▶ [Task brief] In the PDM dependency guide, which setting in the [tool.pdm] table makes the resolver consider pre-releases?
──────── Extract ────────
Also, when you are executing pdm init or pdm install, PDM can auto-detect possible files to import if your PDM project has not been initialized yet.

Adding dependencies

pdm add can be followed by one or several dependencies, and the dependency specification is described in PEP 508, you have a summary of the possibilities here.

pdm add requests

PDM also allows extra dependency groups by providing -G/--group <name> option, and those dependencies will go to [project.optional-dependencies.<name>] table in the project file, respectively.

After that, dependencies and sub-dependencies will be resolved properly and installed for you, you can view pdm.lock to see the resolved result of all dependencies.

Add local dependencies

Local packages can be added with their paths:

pdm add ./sub-package

Local packages can be installed in editable mode (just like pip install -e <local project path> would) using pdm add -e/--editable <local project path>.

Add development only dependencies

PDM also supports defining groups of dependencies that are useful for development, e.g. some for testing and others for linting. We usually don't want these dependencies appear in the distribution's metadata so using optional-dependencies is probably not a good idea. We can define them as development dependencies:

pdm add -d pytest

This will result in a pyproject.toml as following:

[tool.pdm.dev-dependencies]
test = [ "pytest",]
Save version specifiers

If the package is given without a version specifier like pdm add requests. PDM provides three different behaviors of what version specifier is saved for the dependency, which is given by --save-<strategy>(Assume 2.21.0 is the latest version that can be found for the dependency):

  • minimum: Save the minimum version specifier: >=2.21.0 (default).
  • compatible: Save the compatible version specifier: >=2.21.0,<3.0.0(default).
  • exact: Save the exact version specifier: ==2.21.0.
  • wildcard: Don't constrain version and leave the specifier to be wildcard: *.

Supporting pre-releases

To help package maintainers, you can allow pre-releases to be validate candidates, that way you'll get the issues sooner. It will mean more time to maintain the broken CIs if you update your packages daily (as you should!), but it's the least you can do to help your downstream library maintainers

By default, pdm's dependency resolver will ignore prereleases unless there are no stable versions for the given version range of a dependency. This behavior can be changed by setting allow_prereleases to true in [tool.pdm] table:

[tool.pdm]
allow_prereleases = true

Update existing dependencies

To update all dependencies in the lock file use:

pdm update

To update the specified package(s):

pdm update requests

To update multiple groups of dependencies:

pdm update -G security -G http

To update a given package in the specified group:

pdm update -G security cryptography

If the group is not given, PDM will search for the requirement in the default dependencies set and raises an error if none is found.

To update packages in development dependencies:

# Update all default + dev-dependencies
pdm update -d
# Update a package in the specified group of dev-dependencies
pdm update -dG test pytest

Keep in mind that pdm update doesn't touch the constrains in pyproject.toml, if you want to update them you'd need to use the --unconstrained flag which will ignore all the constrains of downstream packages and update them to the latest version setting the pin accordingly to your update strategy.
──────── Material shown ────────
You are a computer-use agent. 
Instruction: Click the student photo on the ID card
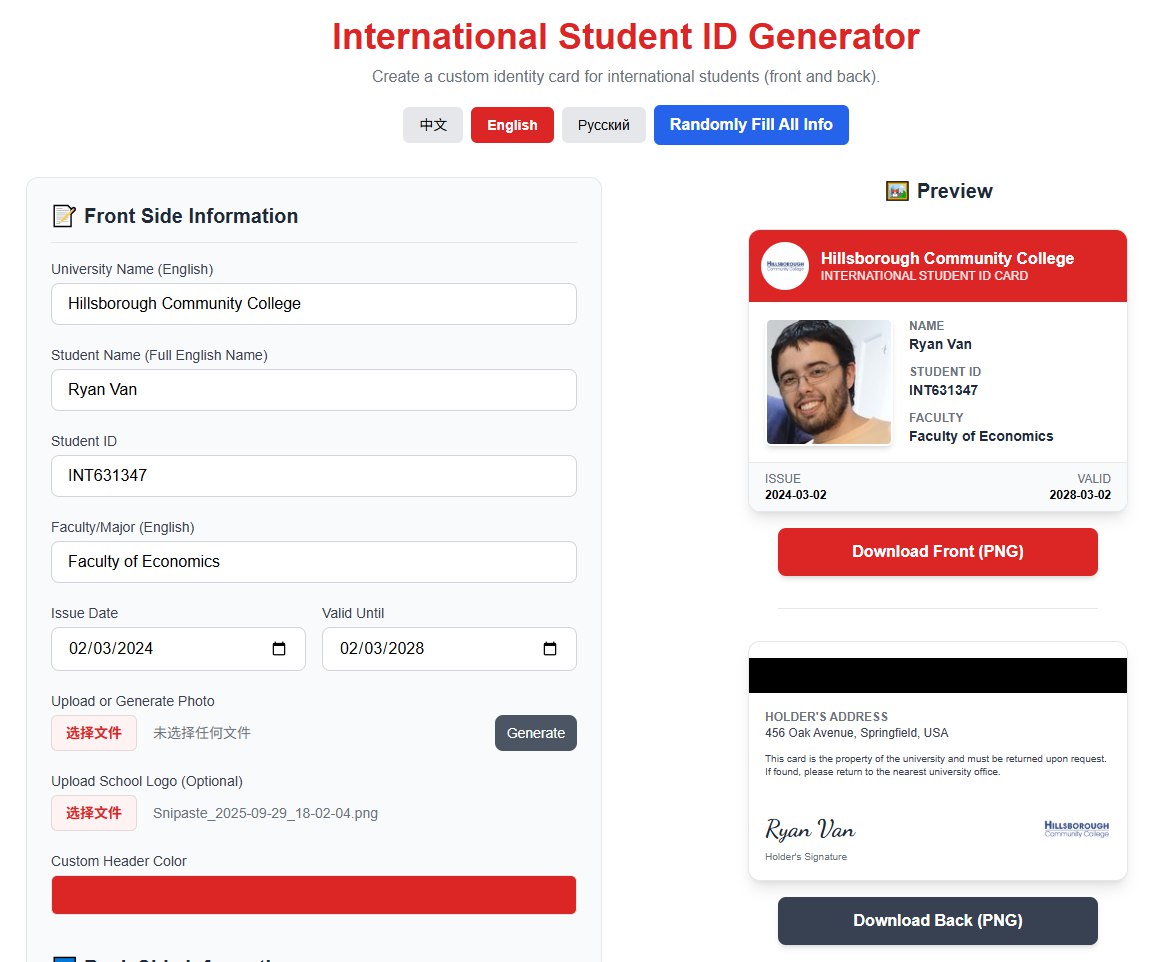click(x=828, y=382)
────────
──────── Material shown ────────
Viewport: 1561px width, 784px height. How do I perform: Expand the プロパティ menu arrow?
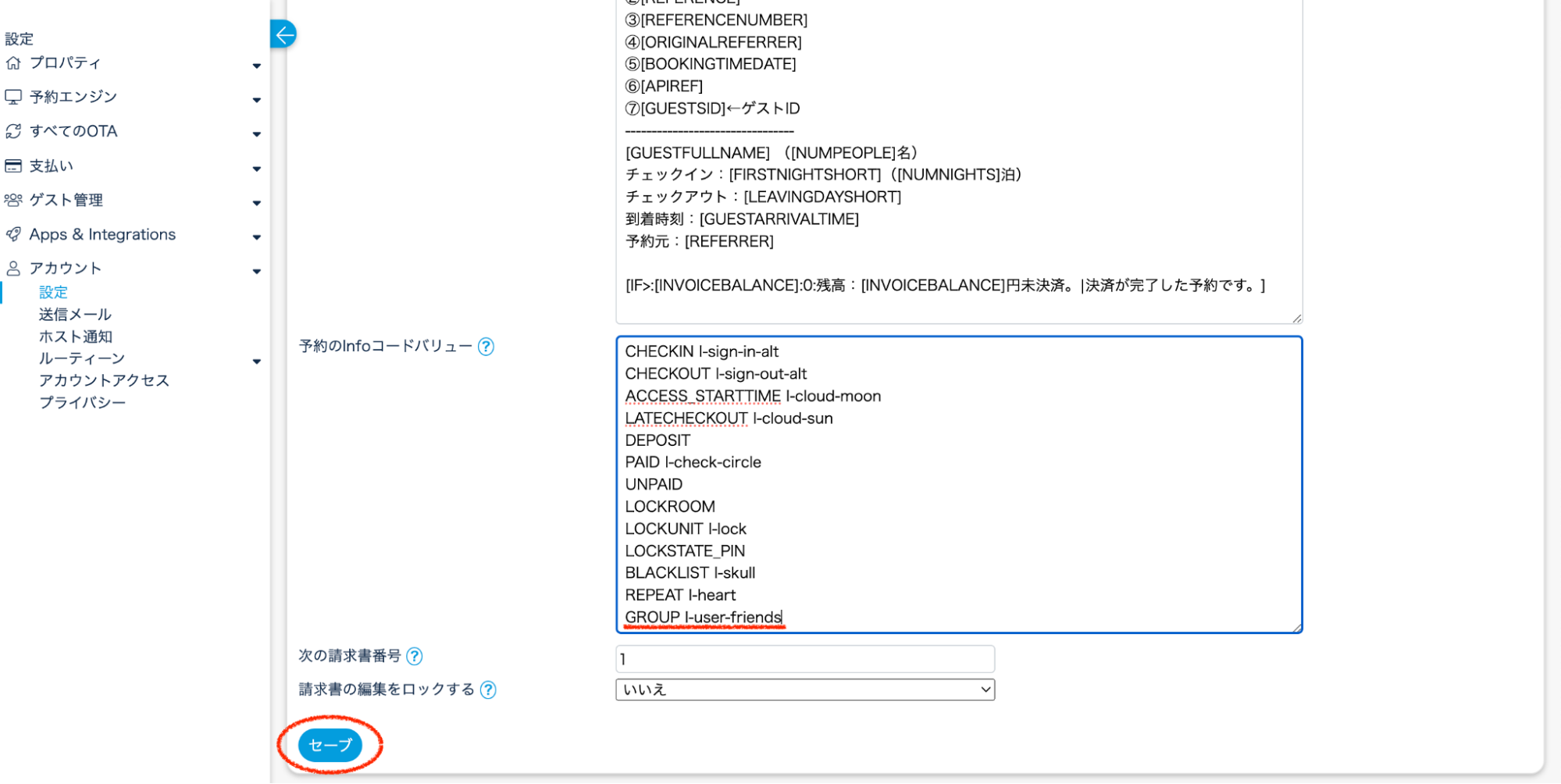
────────
▶ [The completed task] Setting allow_prereleases to true.